Einde inhoudsopgave
Richtlijn 2014/59/EU betreffende de totstandbrenging van een kader voor het herstel en de afwikkeling van kredietinstellingen en beleggingsondernemingen
Artikel 13 Vereisten en procedure voor groepsafwikkelingsplannen
Geldend
Geldend vanaf 27-06-2019
- Redactionele toelichting
Wordt toegepast vanaf uiterlijk 28-12-2020.
- Bronpublicatie:
20-05-2019, PbEU 2019, L 150 (uitgifte: 07-06-2019, regelingnummer: 2019/879)
- Inwerkingtreding
27-06-2019
- Bronpublicatie inwerkingtreding:
20-05-2019, PbEU 2019, L 150 (uitgifte: 07-06-2019, regelingnummer: 2019/879)
- Vakgebied(en)
Financieel recht / Bank- en effectenrecht
Financieel recht / Europees financieel recht
Financieel recht / Financieel toezicht (juridisch)
1.
EU-moederondernemingen dienen de informatie die krachtens artikel 11 vereist kan zijn, in bij de afwikkelingsautoriteit op groepsniveau.
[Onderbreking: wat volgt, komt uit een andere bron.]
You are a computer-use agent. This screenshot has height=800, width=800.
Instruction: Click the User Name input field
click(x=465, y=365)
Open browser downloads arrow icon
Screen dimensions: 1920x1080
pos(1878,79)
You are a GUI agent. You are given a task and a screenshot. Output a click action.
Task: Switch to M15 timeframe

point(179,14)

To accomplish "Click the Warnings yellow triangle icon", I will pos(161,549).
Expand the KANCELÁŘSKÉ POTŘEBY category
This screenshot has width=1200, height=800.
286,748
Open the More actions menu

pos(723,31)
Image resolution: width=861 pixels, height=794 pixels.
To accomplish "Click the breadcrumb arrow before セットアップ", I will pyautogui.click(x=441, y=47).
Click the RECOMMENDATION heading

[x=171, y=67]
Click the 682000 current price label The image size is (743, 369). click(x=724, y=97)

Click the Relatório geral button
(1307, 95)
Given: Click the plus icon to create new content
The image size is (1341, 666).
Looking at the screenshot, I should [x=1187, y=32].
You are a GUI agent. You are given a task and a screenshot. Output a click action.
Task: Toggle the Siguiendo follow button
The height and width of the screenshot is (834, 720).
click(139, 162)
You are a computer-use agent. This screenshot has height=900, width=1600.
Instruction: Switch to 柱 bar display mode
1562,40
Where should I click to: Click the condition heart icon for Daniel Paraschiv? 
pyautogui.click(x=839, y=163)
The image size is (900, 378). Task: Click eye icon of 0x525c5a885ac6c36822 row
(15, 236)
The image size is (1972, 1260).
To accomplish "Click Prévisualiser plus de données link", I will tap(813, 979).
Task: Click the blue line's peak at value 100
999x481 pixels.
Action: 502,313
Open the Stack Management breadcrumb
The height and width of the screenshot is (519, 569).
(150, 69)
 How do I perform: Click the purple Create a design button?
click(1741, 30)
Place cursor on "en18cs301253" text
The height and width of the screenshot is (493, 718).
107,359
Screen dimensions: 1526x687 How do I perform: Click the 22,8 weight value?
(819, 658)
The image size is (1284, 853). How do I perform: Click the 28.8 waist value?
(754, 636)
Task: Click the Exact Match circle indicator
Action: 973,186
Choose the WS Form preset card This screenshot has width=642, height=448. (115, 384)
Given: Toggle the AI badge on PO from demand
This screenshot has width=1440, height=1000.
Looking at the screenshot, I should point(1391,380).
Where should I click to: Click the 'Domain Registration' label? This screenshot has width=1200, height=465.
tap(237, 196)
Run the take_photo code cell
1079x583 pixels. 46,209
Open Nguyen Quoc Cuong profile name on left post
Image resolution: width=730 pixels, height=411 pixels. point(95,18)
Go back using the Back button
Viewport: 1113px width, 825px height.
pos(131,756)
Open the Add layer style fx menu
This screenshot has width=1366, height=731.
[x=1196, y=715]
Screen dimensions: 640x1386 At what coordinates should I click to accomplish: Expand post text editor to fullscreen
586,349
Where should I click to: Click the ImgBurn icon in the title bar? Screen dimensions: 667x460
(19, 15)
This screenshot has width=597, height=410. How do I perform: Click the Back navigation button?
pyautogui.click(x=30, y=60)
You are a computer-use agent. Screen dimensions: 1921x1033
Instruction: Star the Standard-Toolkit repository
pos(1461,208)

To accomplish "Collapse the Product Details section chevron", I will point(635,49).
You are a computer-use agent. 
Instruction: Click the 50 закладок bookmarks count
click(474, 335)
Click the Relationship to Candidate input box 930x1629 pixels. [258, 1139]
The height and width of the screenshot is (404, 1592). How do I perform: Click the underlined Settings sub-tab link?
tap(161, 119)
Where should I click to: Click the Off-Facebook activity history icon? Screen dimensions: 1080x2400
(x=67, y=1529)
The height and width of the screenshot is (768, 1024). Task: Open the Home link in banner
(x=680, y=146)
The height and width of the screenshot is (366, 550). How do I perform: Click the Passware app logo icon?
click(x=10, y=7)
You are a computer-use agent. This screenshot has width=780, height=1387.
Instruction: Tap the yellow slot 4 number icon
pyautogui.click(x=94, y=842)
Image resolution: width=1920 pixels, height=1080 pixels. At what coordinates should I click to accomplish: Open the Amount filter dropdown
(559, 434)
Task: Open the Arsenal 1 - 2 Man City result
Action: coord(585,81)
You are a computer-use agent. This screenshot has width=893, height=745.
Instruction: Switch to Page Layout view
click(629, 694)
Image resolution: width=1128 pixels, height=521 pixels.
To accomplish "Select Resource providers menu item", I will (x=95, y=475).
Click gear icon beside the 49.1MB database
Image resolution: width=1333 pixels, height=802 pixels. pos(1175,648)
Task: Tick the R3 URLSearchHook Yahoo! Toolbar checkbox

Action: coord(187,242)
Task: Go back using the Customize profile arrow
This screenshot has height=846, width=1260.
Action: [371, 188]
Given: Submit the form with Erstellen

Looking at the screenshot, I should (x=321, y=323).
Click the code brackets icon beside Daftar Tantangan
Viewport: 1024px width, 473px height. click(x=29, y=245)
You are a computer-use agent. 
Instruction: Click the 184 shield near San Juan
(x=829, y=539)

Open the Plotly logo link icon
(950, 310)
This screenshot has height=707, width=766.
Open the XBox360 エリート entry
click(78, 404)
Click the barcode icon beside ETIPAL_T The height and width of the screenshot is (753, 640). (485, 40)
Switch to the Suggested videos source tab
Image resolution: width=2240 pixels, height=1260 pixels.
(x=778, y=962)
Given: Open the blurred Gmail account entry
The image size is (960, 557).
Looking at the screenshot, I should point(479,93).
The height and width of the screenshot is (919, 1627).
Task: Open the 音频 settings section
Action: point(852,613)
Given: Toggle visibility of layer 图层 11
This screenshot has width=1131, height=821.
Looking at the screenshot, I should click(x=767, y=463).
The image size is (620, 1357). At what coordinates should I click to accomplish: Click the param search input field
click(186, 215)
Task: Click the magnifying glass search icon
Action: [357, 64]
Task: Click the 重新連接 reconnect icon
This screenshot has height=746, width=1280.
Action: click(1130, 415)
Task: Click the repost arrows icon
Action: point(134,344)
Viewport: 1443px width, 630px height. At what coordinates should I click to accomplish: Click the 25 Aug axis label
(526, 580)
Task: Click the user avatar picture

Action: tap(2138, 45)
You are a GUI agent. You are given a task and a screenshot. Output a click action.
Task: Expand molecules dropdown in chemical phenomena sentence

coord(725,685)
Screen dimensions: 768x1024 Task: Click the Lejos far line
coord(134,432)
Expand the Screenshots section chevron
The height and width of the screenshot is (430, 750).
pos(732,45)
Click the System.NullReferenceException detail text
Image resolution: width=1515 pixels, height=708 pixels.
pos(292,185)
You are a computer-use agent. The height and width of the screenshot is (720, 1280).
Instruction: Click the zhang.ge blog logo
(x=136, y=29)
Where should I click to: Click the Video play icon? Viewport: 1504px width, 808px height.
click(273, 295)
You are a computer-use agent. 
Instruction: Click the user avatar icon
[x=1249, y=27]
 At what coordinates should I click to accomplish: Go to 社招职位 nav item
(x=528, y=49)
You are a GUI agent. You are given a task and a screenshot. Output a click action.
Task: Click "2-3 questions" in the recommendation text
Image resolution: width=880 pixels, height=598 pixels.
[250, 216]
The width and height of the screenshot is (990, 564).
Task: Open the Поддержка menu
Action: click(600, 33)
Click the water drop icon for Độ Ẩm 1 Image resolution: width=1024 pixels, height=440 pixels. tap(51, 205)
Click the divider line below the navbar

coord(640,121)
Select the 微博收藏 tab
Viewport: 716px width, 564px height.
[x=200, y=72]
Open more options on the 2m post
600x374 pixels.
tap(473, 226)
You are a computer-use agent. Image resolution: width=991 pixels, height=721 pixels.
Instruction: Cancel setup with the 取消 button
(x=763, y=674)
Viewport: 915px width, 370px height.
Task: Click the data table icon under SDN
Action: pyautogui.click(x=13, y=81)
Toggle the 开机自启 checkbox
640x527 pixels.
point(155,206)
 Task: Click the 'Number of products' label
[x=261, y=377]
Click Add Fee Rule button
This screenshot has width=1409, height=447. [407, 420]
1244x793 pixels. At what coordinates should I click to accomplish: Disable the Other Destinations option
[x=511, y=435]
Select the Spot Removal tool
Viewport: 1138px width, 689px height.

Deze informatie heeft betrekking op de EU-moederonderneming en, voor zover noodzakelijk, op elk van de groepsentiteiten, met inbegrip van de in artikel 1, lid 1, onder c) en d), bedoelde entiteiten.
Mits de bij deze richtlijn vastgestelde vertrouwelijkheidsvereisten worden toegepast, geeft de afwikkelingsautoriteit op groepsniveau de overeenkomstig dit lid verstrekte informatie door aan:
- a)
de EBA;
- b)
de afwikkelingsautoriteiten van dochterondernemingen;
- c)
de afwikkelingsautoriteiten in de jurisdicties waar significante bijkantoren zijn gevestigd, voor zover een en ander relevant is voor het significante bijkantoor;
- d)
de in de artikelen 115 en 116 van Richtlijn 2013/36/EU bedoelde betrokken bevoegde autoriteiten; en
- e)
de afwikkelingsautoriteiten van de lidstaten waar de in artikel 1, lid 1, onder c) en d), bedoelde entiteiten zijn gevestigd.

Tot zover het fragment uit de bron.